Home / Guides / Credit

What Is a Good Credit Score to Buy a House?

Educational only. This guide is general information, not financial, legal, or tax advice. Rules, rates, and limits change — verify current figures with official sources before acting, and consider a qualified professional for your situation.

The short answer: you can often get a mortgage with a score in the low 600s, and sometimes the 500s — but the best interest rates generally go to borrowers around 740 and above. Exact requirements vary by lender and can change, so treat these as common baselines rather than guarantees.

Typical minimums by loan type

Loan typeCommonly cited minimum score
Conventional620
FHA (3.5% down)580
FHA (10% down)500
VANo official minimum; many lenders want ~580–620
USDANo official minimum; many lenders want ~640

These are program guidelines — individual lenders often set higher bars (called “overlays”), and approval also depends on your income, debts, and down payment, not just the score.

Why the score matters beyond approval

Your score affects your rate, and small rate differences are enormous over 30 years. Conventional loan pricing uses tiers (typically 620, 640, 660, 680, 700, 720, 740, 760+), and moving up even one tier can lower your rate.

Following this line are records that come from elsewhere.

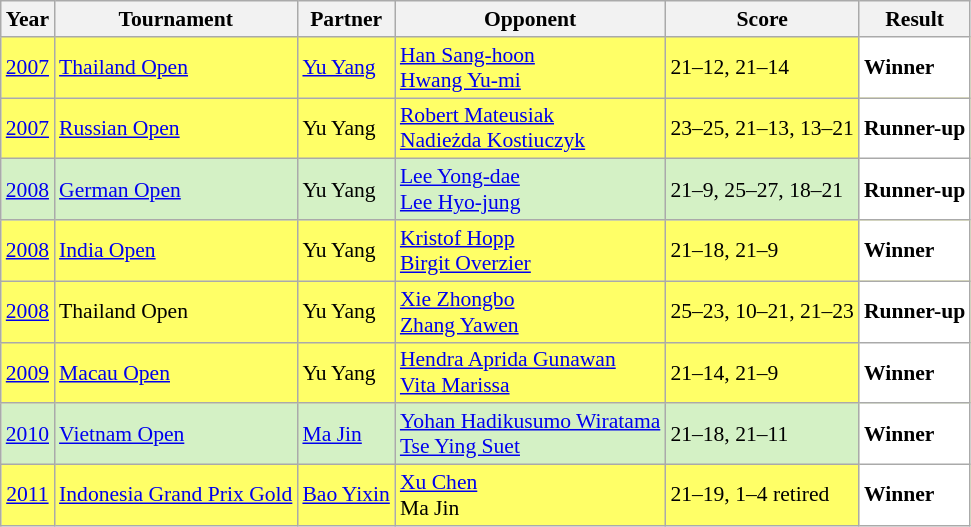
Kristof Hopp Birgit Overzier (530, 250)
Bao Yixin (346, 496)
21–12, 21–14 (762, 68)
India Open (176, 250)
German Open (176, 190)
Tournament (176, 19)
Result (914, 19)
Partner (346, 19)
Han Sang-hoon Hwang Yu-mi (530, 68)
25–23, 10–21, 21–23 (762, 312)
Opponent (530, 19)
Xu Chen Ma Jin (530, 496)
21–18, 21–11 (762, 434)
2010 (28, 434)
21–14, 21–9 (762, 372)
Robert Mateusiak Nadieżda Kostiuczyk (530, 128)
21–18, 21–9 (762, 250)
Russian Open (176, 128)
Hendra Aprida Gunawan Vita Marissa (530, 372)
Vietnam Open (176, 434)
Ma Jin (346, 434)
Year (28, 19)
21–9, 25–27, 18–21 (762, 190)
Indonesia Grand Prix Gold (176, 496)
21–19, 1–4 retired (762, 496)
2009 (28, 372)
Score (762, 19)
Yohan Hadikusumo Wiratama Tse Ying Suet (530, 434)
Lee Yong-dae Lee Hyo-jung (530, 190)
23–25, 21–13, 13–21 (762, 128)
2011 (28, 496)
Macau Open (176, 372)
Xie Zhongbo Zhang Yawen (530, 312)
Return [x, y] of the center of cell containing provided text 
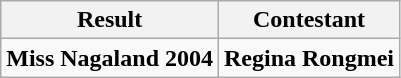
Regina Rongmei [310, 58]
Miss Nagaland 2004 [110, 58]
Contestant [310, 20]
Result [110, 20]
Provide the (X, Y) coordinate of the cell's center where the given text is located.  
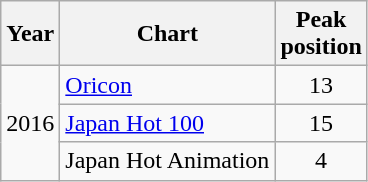
Chart (168, 34)
13 (321, 85)
Oricon (168, 85)
15 (321, 123)
Peakposition (321, 34)
4 (321, 161)
Japan Hot Animation (168, 161)
Year (30, 34)
Japan Hot 100 (168, 123)
2016 (30, 123)
For the text-containing cell, return its midpoint in [x, y] coordinate format. 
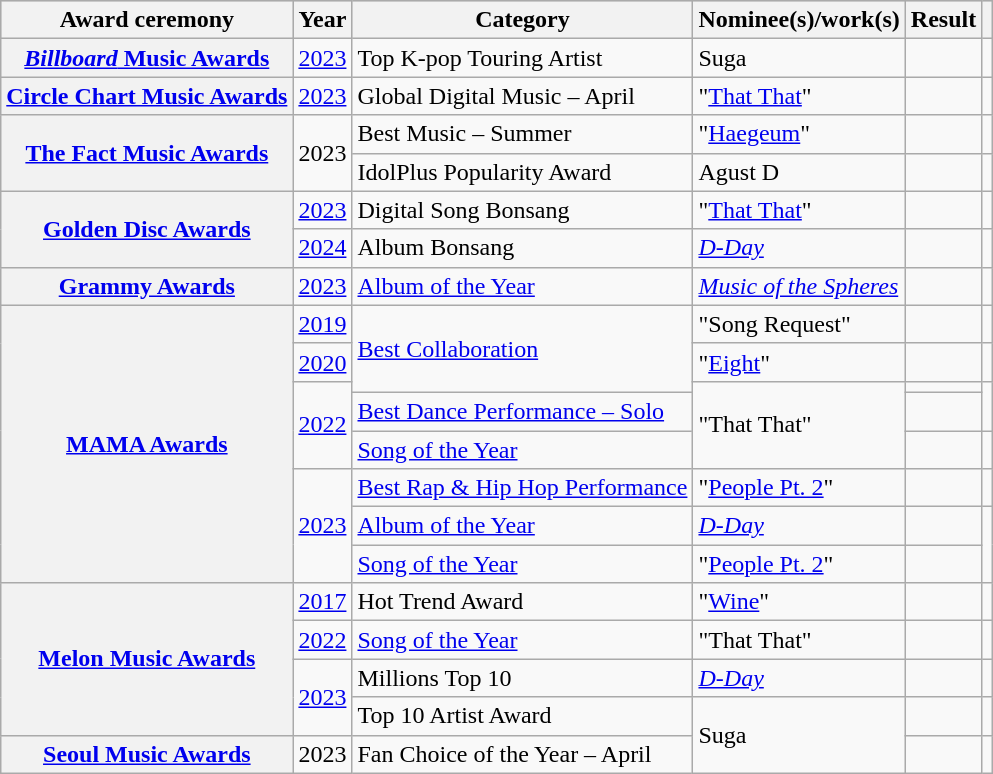
Digital Song Bonsang [522, 210]
Top 10 Artist Award [522, 716]
2020 [322, 362]
Nominee(s)/work(s) [799, 20]
Best Music – Summer [522, 134]
Agust D [799, 172]
The Fact Music Awards [147, 153]
Best Dance Performance – Solo [522, 411]
"Eight" [799, 362]
IdolPlus Popularity Award [522, 172]
Hot Trend Award [522, 602]
Category [522, 20]
"Wine" [799, 602]
Golden Disc Awards [147, 229]
Melon Music Awards [147, 659]
2024 [322, 248]
2019 [322, 324]
2017 [322, 602]
MAMA Awards [147, 444]
Billboard Music Awards [147, 58]
Music of the Spheres [799, 286]
Year [322, 20]
Global Digital Music – April [522, 96]
Best Collaboration [522, 348]
Top K-pop Touring Artist [522, 58]
Millions Top 10 [522, 678]
Album Bonsang [522, 248]
Grammy Awards [147, 286]
Seoul Music Awards [147, 754]
Best Rap & Hip Hop Performance [522, 488]
Result [943, 20]
"Haegeum" [799, 134]
Award ceremony [147, 20]
Circle Chart Music Awards [147, 96]
"Song Request" [799, 324]
Fan Choice of the Year – April [522, 754]
Return the (X, Y) coordinate for the center point of the cell that contains the specified text.  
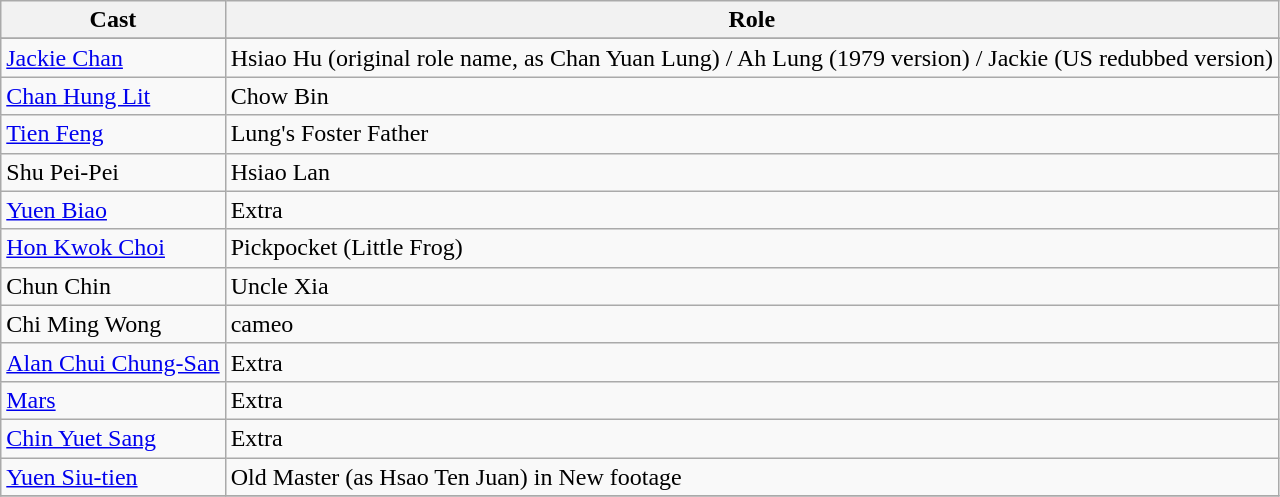
Chi Ming Wong (113, 324)
Hon Kwok Choi (113, 248)
Chan Hung Lit (113, 96)
Hsiao Lan (752, 172)
Tien Feng (113, 134)
Jackie Chan (113, 58)
Old Master (as Hsao Ten Juan) in New footage (752, 477)
Pickpocket (Little Frog) (752, 248)
Chow Bin (752, 96)
Lung's Foster Father (752, 134)
Hsiao Hu (original role name, as Chan Yuan Lung) / Ah Lung (1979 version) / Jackie (US redubbed version) (752, 58)
Yuen Biao (113, 210)
Alan Chui Chung-San (113, 362)
Shu Pei-Pei (113, 172)
Mars (113, 400)
Role (752, 20)
Chin Yuet Sang (113, 438)
Yuen Siu-tien (113, 477)
Chun Chin (113, 286)
Uncle Xia (752, 286)
Cast (113, 20)
cameo (752, 324)
Provide the [x, y] coordinate of the cell's center where the given text is located.  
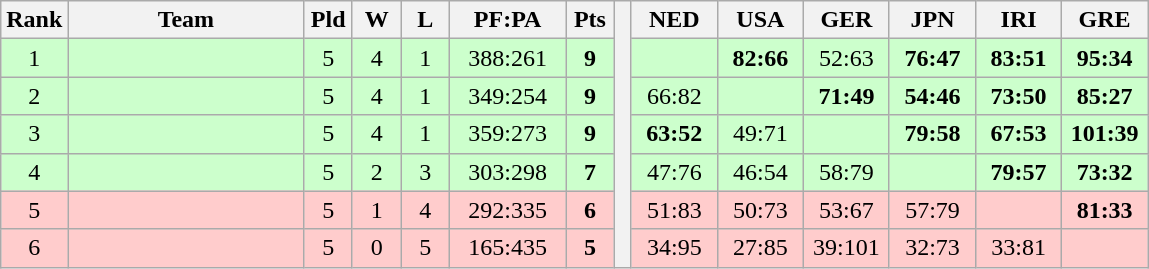
359:273 [508, 134]
73:32 [1105, 172]
73:50 [1019, 96]
85:27 [1105, 96]
101:39 [1105, 134]
47:76 [674, 172]
95:34 [1105, 58]
USA [760, 20]
PF:PA [508, 20]
79:57 [1019, 172]
388:261 [508, 58]
57:79 [932, 210]
52:63 [846, 58]
54:46 [932, 96]
JPN [932, 20]
GRE [1105, 20]
53:67 [846, 210]
7 [590, 172]
165:435 [508, 248]
32:73 [932, 248]
Rank [34, 20]
33:81 [1019, 248]
NED [674, 20]
79:58 [932, 134]
34:95 [674, 248]
IRI [1019, 20]
292:335 [508, 210]
67:53 [1019, 134]
49:71 [760, 134]
39:101 [846, 248]
50:73 [760, 210]
Team [186, 20]
66:82 [674, 96]
GER [846, 20]
303:298 [508, 172]
51:83 [674, 210]
0 [376, 248]
58:79 [846, 172]
63:52 [674, 134]
L [426, 20]
81:33 [1105, 210]
Pts [590, 20]
82:66 [760, 58]
W [376, 20]
46:54 [760, 172]
Pld [328, 20]
71:49 [846, 96]
27:85 [760, 248]
76:47 [932, 58]
349:254 [508, 96]
83:51 [1019, 58]
Determine the [x, y] coordinate at the center of the cell enclosing the given text.  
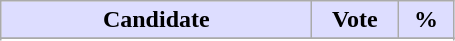
% [426, 20]
Vote [355, 20]
Candidate [156, 20]
Return (x, y) of the center of cell containing provided text 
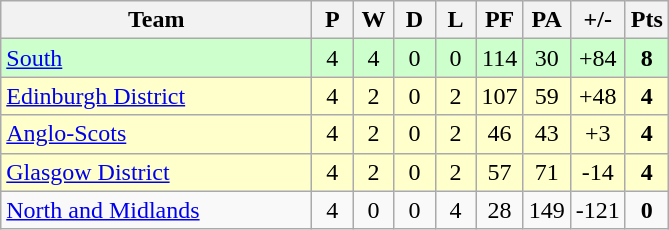
107 (500, 96)
Edinburgh District (156, 96)
71 (546, 172)
43 (546, 134)
North and Midlands (156, 210)
W (374, 20)
8 (646, 58)
Team (156, 20)
46 (500, 134)
-14 (598, 172)
D (414, 20)
Anglo-Scots (156, 134)
+3 (598, 134)
+84 (598, 58)
PF (500, 20)
Pts (646, 20)
South (156, 58)
+/- (598, 20)
P (332, 20)
30 (546, 58)
+48 (598, 96)
28 (500, 210)
59 (546, 96)
L (456, 20)
Glasgow District (156, 172)
-121 (598, 210)
114 (500, 58)
57 (500, 172)
PA (546, 20)
149 (546, 210)
Scan for the cell matching the given text and deliver its [x, y] coordinate at center. 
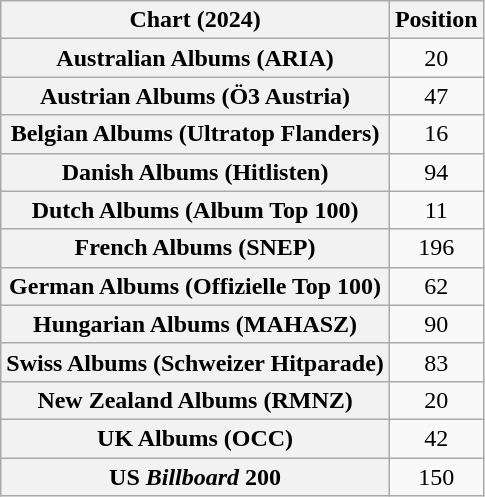
Position [436, 20]
Hungarian Albums (MAHASZ) [196, 324]
New Zealand Albums (RMNZ) [196, 400]
US Billboard 200 [196, 477]
Belgian Albums (Ultratop Flanders) [196, 134]
French Albums (SNEP) [196, 248]
94 [436, 172]
Australian Albums (ARIA) [196, 58]
German Albums (Offizielle Top 100) [196, 286]
62 [436, 286]
Danish Albums (Hitlisten) [196, 172]
83 [436, 362]
42 [436, 438]
196 [436, 248]
90 [436, 324]
Austrian Albums (Ö3 Austria) [196, 96]
11 [436, 210]
16 [436, 134]
Chart (2024) [196, 20]
150 [436, 477]
Swiss Albums (Schweizer Hitparade) [196, 362]
Dutch Albums (Album Top 100) [196, 210]
UK Albums (OCC) [196, 438]
47 [436, 96]
Locate the cell with the specified text and output its [x, y] center coordinate. 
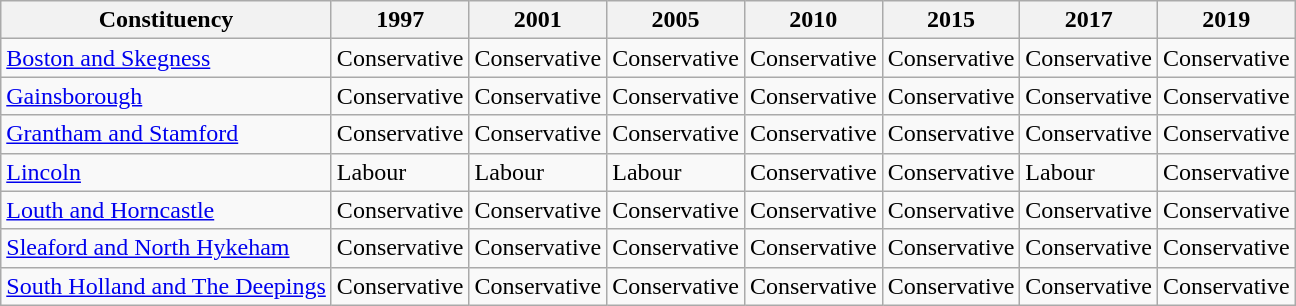
2001 [538, 20]
2015 [951, 20]
2005 [676, 20]
Gainsborough [166, 96]
Grantham and Stamford [166, 134]
Louth and Horncastle [166, 210]
Lincoln [166, 172]
2010 [813, 20]
1997 [400, 20]
Sleaford and North Hykeham [166, 248]
2019 [1227, 20]
Boston and Skegness [166, 58]
2017 [1089, 20]
Constituency [166, 20]
South Holland and The Deepings [166, 286]
Provide the [X, Y] coordinate of the cell's center where the given text is located.  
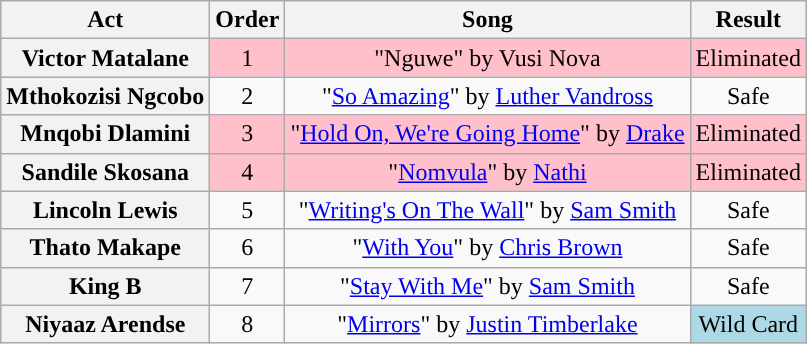
Result [748, 20]
6 [248, 248]
2 [248, 96]
Niyaaz Arendse [106, 324]
Sandile Skosana [106, 172]
Victor Matalane [106, 58]
"With You" by Chris Brown [488, 248]
Mthokozisi Ngcobo [106, 96]
"Mirrors" by Justin Timberlake [488, 324]
1 [248, 58]
Order [248, 20]
"Nguwe" by Vusi Nova [488, 58]
Mnqobi Dlamini [106, 134]
"So Amazing" by Luther Vandross [488, 96]
5 [248, 210]
Song [488, 20]
"Nomvula" by Nathi [488, 172]
"Writing's On The Wall" by Sam Smith [488, 210]
3 [248, 134]
Wild Card [748, 324]
"Stay With Me" by Sam Smith [488, 286]
"Hold On, We're Going Home" by Drake [488, 134]
King B [106, 286]
7 [248, 286]
4 [248, 172]
Act [106, 20]
Thato Makape [106, 248]
Lincoln Lewis [106, 210]
8 [248, 324]
Return the (x, y) coordinate for the center point of the cell that contains the specified text.  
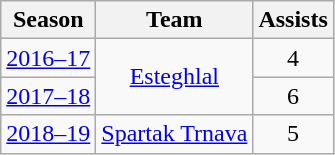
2016–17 (48, 58)
Season (48, 20)
Esteghlal (174, 77)
Assists (293, 20)
6 (293, 96)
2017–18 (48, 96)
Team (174, 20)
2018–19 (48, 134)
4 (293, 58)
Spartak Trnava (174, 134)
5 (293, 134)
Output the (X, Y) coordinate of the center of the cell containing the given text.  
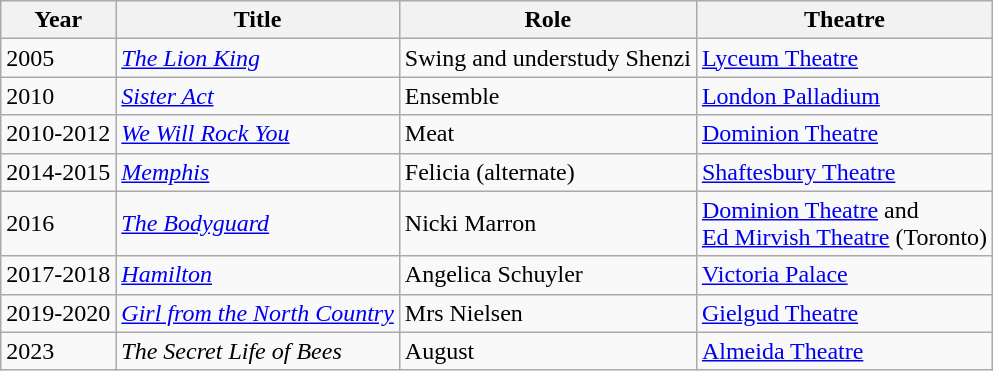
2016 (58, 224)
2005 (58, 58)
Nicki Marron (548, 224)
2014-2015 (58, 172)
2019-2020 (58, 313)
Title (258, 20)
The Bodyguard (258, 224)
Memphis (258, 172)
2010-2012 (58, 134)
Year (58, 20)
The Secret Life of Bees (258, 351)
Angelica Schuyler (548, 275)
2017-2018 (58, 275)
Theatre (844, 20)
We Will Rock You (258, 134)
London Palladium (844, 96)
Role (548, 20)
The Lion King (258, 58)
Sister Act (258, 96)
August (548, 351)
Almeida Theatre (844, 351)
Swing and understudy Shenzi (548, 58)
Victoria Palace (844, 275)
Felicia (alternate) (548, 172)
Meat (548, 134)
Ensemble (548, 96)
2010 (58, 96)
Lyceum Theatre (844, 58)
Girl from the North Country (258, 313)
2023 (58, 351)
Shaftesbury Theatre (844, 172)
Hamilton (258, 275)
Gielgud Theatre (844, 313)
Mrs Nielsen (548, 313)
Dominion Theatre andEd Mirvish Theatre (Toronto) (844, 224)
Dominion Theatre (844, 134)
From the cell containing the given text, extract its center point as [x, y] coordinate. 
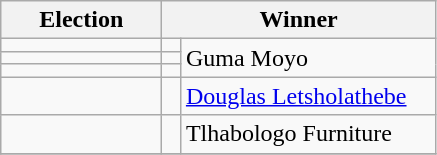
Winner [299, 20]
Election [82, 20]
Guma Moyo [308, 58]
Douglas Letsholathebe [308, 96]
Tlhabologo Furniture [308, 134]
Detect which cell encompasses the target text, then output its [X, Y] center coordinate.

On a $300,000 loan, a half-percent rate difference can mean roughly $30,000–$35,000 over the life of a 30-year loan, depending on rates at the time.

Which score do lenders actually use?

Mortgage lenders have traditionally pulled FICO scores from all three bureaus and used the middle one (or the lower middle score between co-borrowers). The mortgage industry has been transitioning to updated scoring models, so the exact version may differ by lender — but the practical advice is the same: the free score in your banking app is an estimate, not necessarily what a lender will see.

If your score isn’t there yet

The fastest levers are usually paying down credit card balances (utilization updates quickly — try our credit utilization calculator), disputing genuine errors on your reports at AnnualCreditReport.com, and avoiding new credit applications in the months before you apply. Late payments hurt most when recent, so a clean recent record helps even if older marks remain.

A good move before house shopping: check your debt-to-income ratio too, since lenders weigh it alongside your score.